1.) Antibiotics as Anticancer drugs. In one of the most surprising news out there, a group of medical doctors tested the efficacy of antibiotics to treat cancer. This is rather counterintuitive because antibiotics specifically kill bacteria (duh). But because of a fortuitous side-effect of some antibiotics that prevent mitochondria production, cancer cells effectively get deprived of surplus energy to wreck havoc in the body. Hence, these cancer cells can’t live the thug life.

Screen Shot 2015-02-14 at 7.49.48 AM

Here’s a cute video on antibiotics hehe

2.) Novel class of Antibiotics found. I’ve posted a link about this before but I didn’t expound much about it. The fact that they discovered a 100% effective antibiotic is newsworthy enough. These Scientists also figured out a way to grow previously “unculturable” bacteria in the lab. Their method is a conceptually simple one which I might discuss in a future blog (hehe)

3.) GMO Biocontainment. There’s whole host of people out there who hate GMOs with such fiery passion but don’t even know what the acronym means. If I get a coin every time I hear people say they don’t like food with chemicals, I’ll be drowning in money. If you don’t like food with chemicals, don’t eat at all because all food are made of chemicals (do me a favor and don’t breathe as well because air is made of chemicals too).
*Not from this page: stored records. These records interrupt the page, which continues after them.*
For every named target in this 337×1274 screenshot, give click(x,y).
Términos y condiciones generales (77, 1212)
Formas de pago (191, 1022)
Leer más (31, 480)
http://upload.wikimedia.org/wikipedia/commons/thumb/8/8f/H2O_Polarization_V.1.svg/2000px-H2O_Polarization_V.1.svg.png

WARNING: 100% of people who have come in contact with dihydrogen monoxide has died. Drink dihydrogen dioxide instead as it has been proven to kill all bacteria.

Ranting aside, there is a very small chance that genetically modified organisms (take note h8trs) might exchange DNA with wild organisms thereby polluting the gene pool. Thus, a group of scientists created organisms that rely on synthetic amino acids for their survival. At any rate, it prevents modified organisms from surviving outside the lab where these nutrients are not supplied.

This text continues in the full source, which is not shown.